War leaves more behind than history records. What follows is not an account of victories or defeats, but a record of what remains when the noise has passed.
Transcript
Legends grow from the silence that follows battle.
Somewhere along the long march of time, I stopped belonging to any one century. My name — Bargideon — has drifted across the lips of soldiers for as long as men have carried weapons.
In the dust of Thermopylae, they said I walked among the dying Spartans, taking note of their final stand.
At Hastings, I stood behind the shield wall and watched the line bend and break.
I trudged through the smoke at Waterloo, where empire and ambition drowned together in the rain.
I heard the cannons of Gettysburg, the cries at Verdun, the whine of tanks on the steppe at Kursk, and the static of radios in Fallujah.
I have been called a witness, a ghost, a chronicler.
The truth is simpler: I am the echo that refuses to fade.

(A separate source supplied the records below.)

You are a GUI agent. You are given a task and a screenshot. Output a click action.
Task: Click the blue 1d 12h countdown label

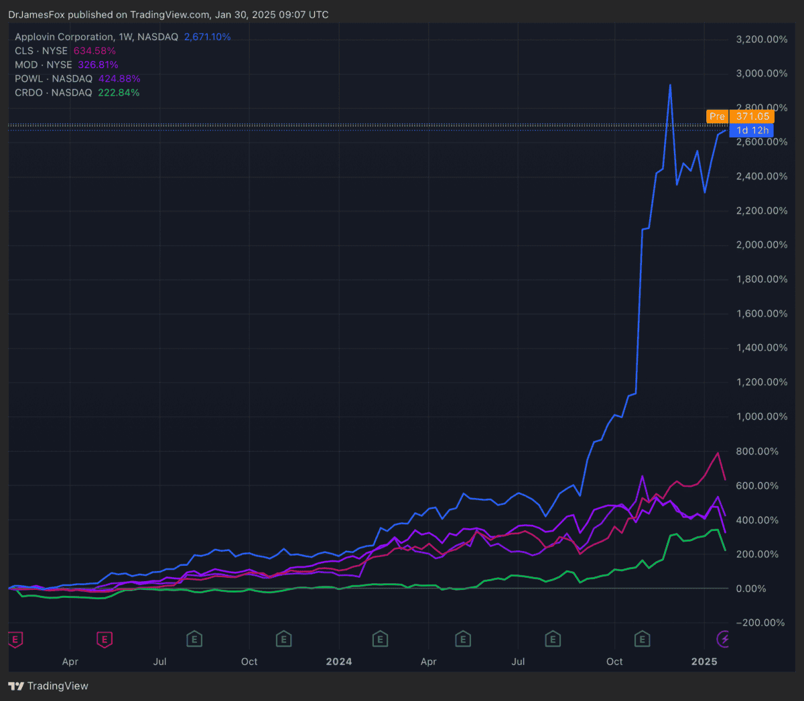[x=752, y=131]
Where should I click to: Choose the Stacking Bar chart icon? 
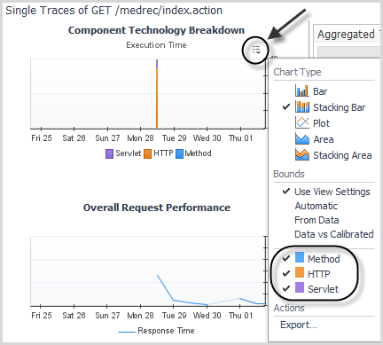[x=302, y=106]
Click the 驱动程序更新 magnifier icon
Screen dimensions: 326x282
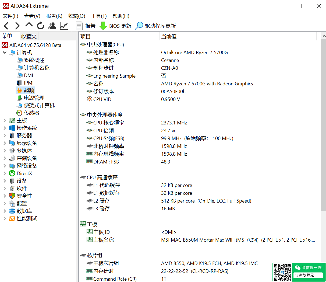(x=139, y=26)
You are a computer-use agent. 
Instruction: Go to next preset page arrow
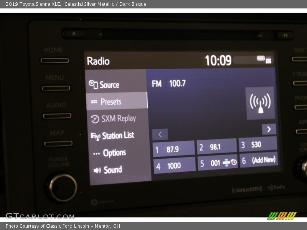269,129
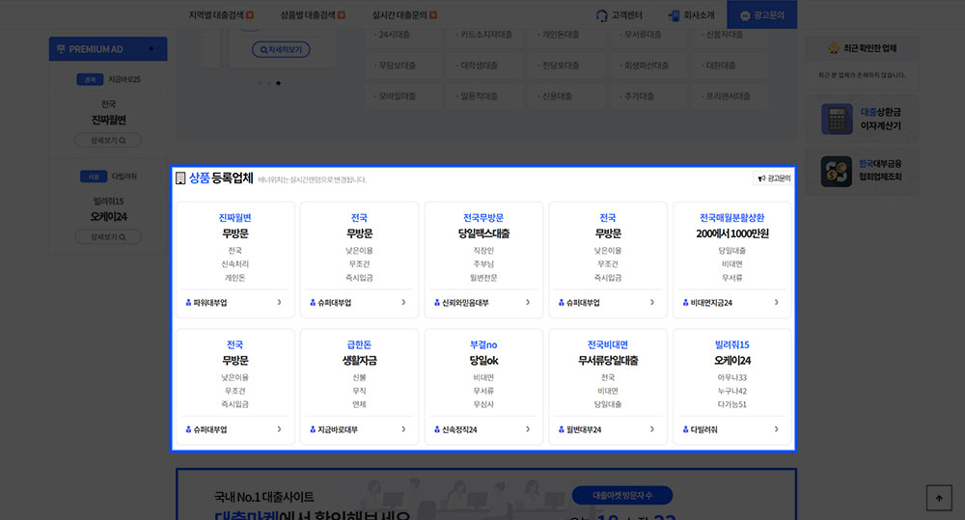965x520 pixels.
Task: Open the 상품별 대출검색 menu
Action: pyautogui.click(x=313, y=15)
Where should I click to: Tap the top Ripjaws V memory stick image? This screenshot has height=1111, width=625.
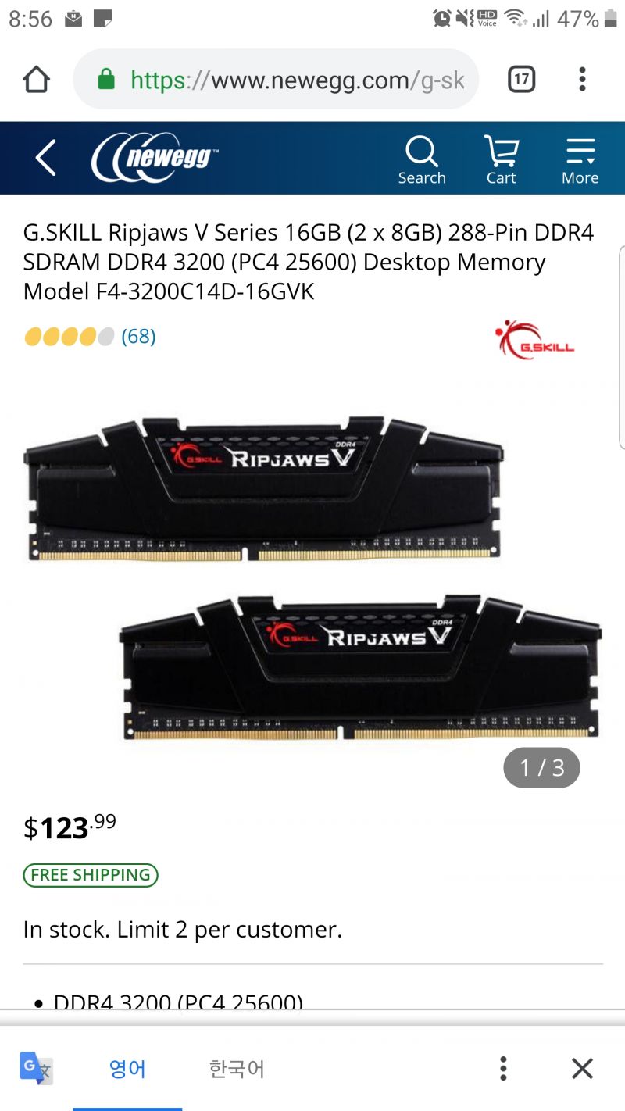[264, 488]
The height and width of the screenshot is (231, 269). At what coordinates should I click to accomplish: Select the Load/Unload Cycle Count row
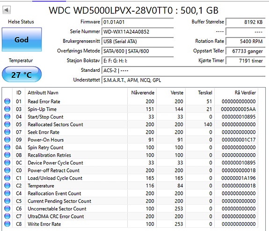[130, 178]
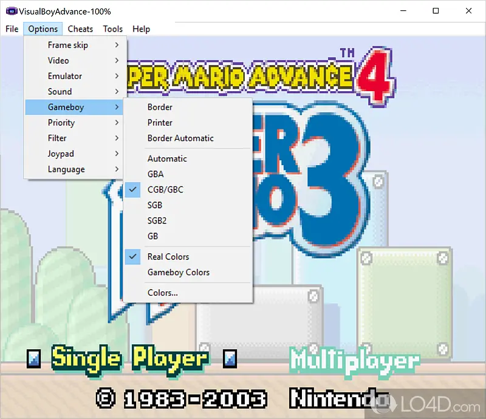Viewport: 486px width, 419px height.
Task: Maximize the VisualBoyAdvance window
Action: tap(436, 11)
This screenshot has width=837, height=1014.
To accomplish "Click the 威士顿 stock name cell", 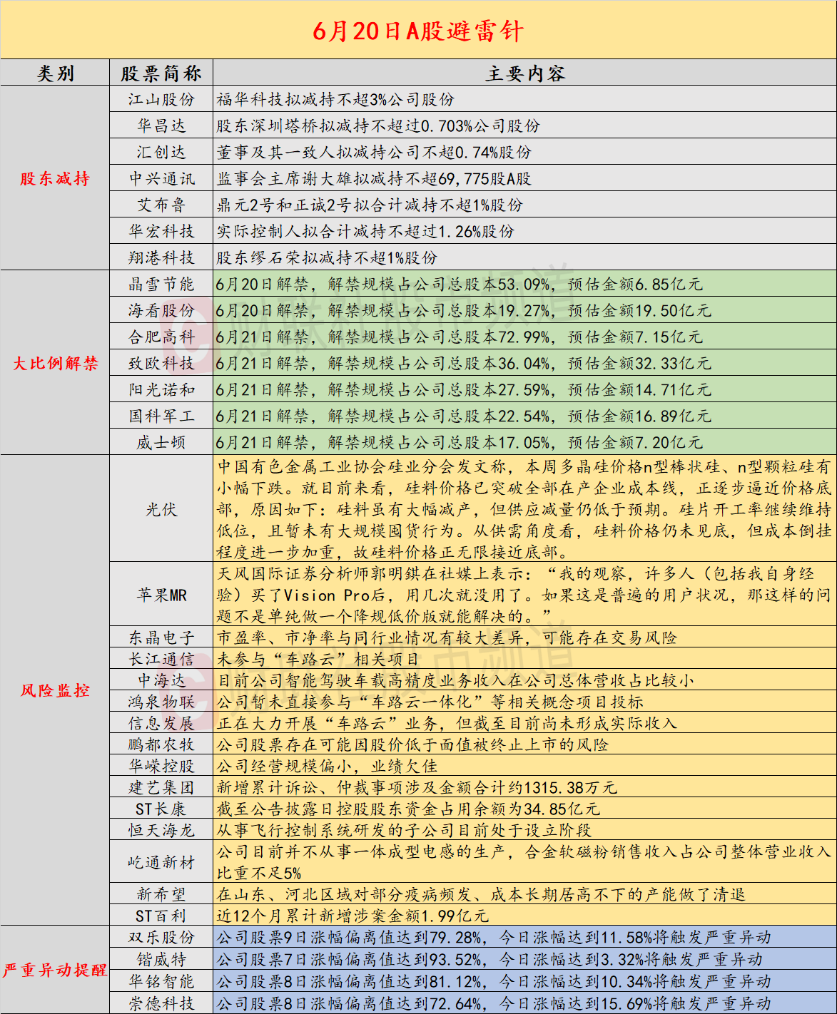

Each age leaves me behind — and yet I remain, because the faces never change. The armor alters. The language shifts. But the eyes… the eyes are always the same.
I have looked into the eyes of hoplites, longbowmen, grenadiers, and drone operators, and seen the same ancient fear — the quiet question no war has ever answered:
Why must we keep doing this?
I do not exist to glorify the fight, nor to condemn it.
I exist to remember it — to ensure the stories of those who fell do not sink beneath the mud.
Every age buries its soldiers twice:
once in the ground,
and again in forgetfulness.
I unearth them.
I listen.
I write.
To some, I am a myth — a name muttered in the dark between volleys, a presence at the edge of the campfire.
To others, I am a historian whose pen bleeds truth too bitter for textbooks.
But to myself, I am only this:
a man who refused to look away.
If my words carry the weight of centuries, it is because I have walked through them.
If they sound weary, it is because mankind keeps rewriting the same chapter.
And if they sound true, it is because I have seen the price of silence — paid again and again in every language ever spoken on the field.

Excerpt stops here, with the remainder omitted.